Mais comment ce Fribourgeois, diplômé de l'EPFL, ingénieur aux CFF, est-il devenu militaire-diplomate pour l'ONU, aujourd'hui à la tête de 150 observateurs militaires non armés? En toile de fond, il y a, toujours, l'attrait de l'étranger. L'étincelle, c'est une annonce pour ce poste, qui l'interpelle: "C'était une annonce qui proposait de devenir observateur militaire. A partir du moment où on est capitaine ou major, on peut faire ce cours d'observateur militaire et être envoyé ensuite en mission pendant un à deux ans."

Du Kosovo à la Corée

Cette idée le séduit assez vite: "On parle beaucoup de guerres. Je me suis dit que je pouvais peut-être, moi aussi, contribuer à maintenir la paix dans ces théâtres-là." Ainsi, Patrick Gauchat est engagé, d'abord pour deux ans. Il reprend ensuite son ancien boulot, avant, finalement, d'enchaîner les missions de maintien de la paix pour l'ONU: le Kosovo, puis la Corée: "C'était encore plus surprenant comme culture, encore plus loin, alors j'ai fait acte de candidature pour la Corée!"

Le Romontois passe alors un peu plus de quatre ans, entre 2017 et 2021, à surveiller le fameux 38e parallèle, la ligne de démarcation entre Corée du Nord et Corée du Sud. Il y reste jusqu'en automne 2021, jusqu'à son départ pour Jérusalem, pour prendre la tête de l'opération de maintien de la paix de l'ONU au Proche-Orient. Le quinquagénaire reste humble quand il évoque ses nouvelles fonctions. Il en parle avec détachement. Pourtant, il est le premier Suisse à occuper ce poste.

Un poste exposé, haut placé avec une charge importante: "C'est clair qu'il y a une responsabilité que nous devons assumer. Il y a des personnes qui doivent parfois aller se réfugier dans des bunkers, sur les lignes de front. Nous devons prendre la responsabilité de les retirer ou non, nous devons prendre les décisions nécessaires pour assurer leur sécurité."

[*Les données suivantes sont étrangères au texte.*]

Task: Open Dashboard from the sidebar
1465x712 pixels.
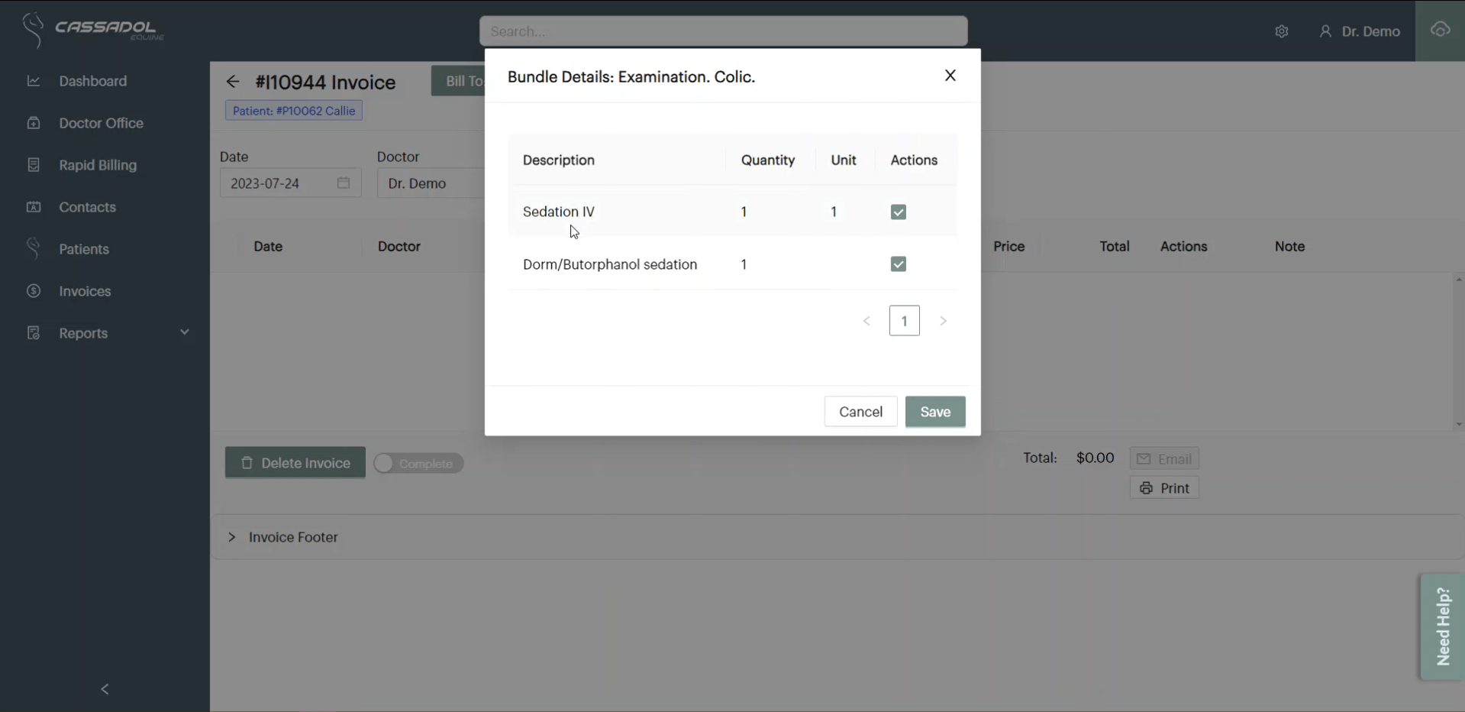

Si ce Fribourgeois est arrivé là, en haut de la chaîne de commandement, c'est qu'il a fait ses preuves tout au long de sa carrière dans le maintien de la paix: il parle plusieurs langues étrangères. Surtout, il sait résister au stress, gérer les moments tendus, comme cet épisode en 2012: "Une fois lors de la guerre en Syrie, lorsque j'étais numéro deux de cette mission de maintien de la paix au Moyen-Orient, des observateurs militaires ont été enlevés. Nous avons dû être précis pour qu'ils ne soient pas blessés ou maltraités. Là, ils ont été relâchés et tout s'est bien passé, mais ce sont des moments de grande tension."

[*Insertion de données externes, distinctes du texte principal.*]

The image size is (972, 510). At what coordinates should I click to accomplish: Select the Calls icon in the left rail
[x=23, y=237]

Patrick Gauchat est aussi passé par le siège des Nations-Unies à New-York, comme militaire suisse, d'abord 2009 et 2011 et puis ensuite entre 2014 et 2017. Il y a notamment rencontré le Pape François - "j'ai eu la chance d'être tiré au sort pour le voir!", ou encore Barack Obama. Il a quasiment fait le tour du globe. Il apprécie son travail qui a du sens, aime découvrir de nouvelles cultures. C'est un homme accompli.

Croire en ses rêves

Mais son parcours singulier a un prix, et il l'assume: "En changeant de lieu de vie tous les deux trois ans, je ne peux plus être membre d'une société locale ou d'un club de foot par exemple. C'est quelque chose que j'aimais. Mais c'est un choix, on ne peut pas tout avoir." Il y a aussi des renoncements à accepter au niveau privé: "Fonder une famille, cela n'a pas pu se faire par exemple."

Aujourd'hui, Patrick Gauchat aime revenir à Romont, là où se trouvent ses racines, il aime voir du vert et du blanc, des couleurs apaisantes, loin du rouge et du jaune du désert. Et quand, invité par des universités dans le monde entier, en Israel ou aux Etats-Unis, il raconte son parcours aux étudiants, il leur fait passer ce message: "Il faut toujours croire en ses rêves! Si on a un but, il faut toujours y croire. Cela demande du travail et de la patience, mais il faut y croire. Car si on n'y croit pas, on y arrivera jamais!"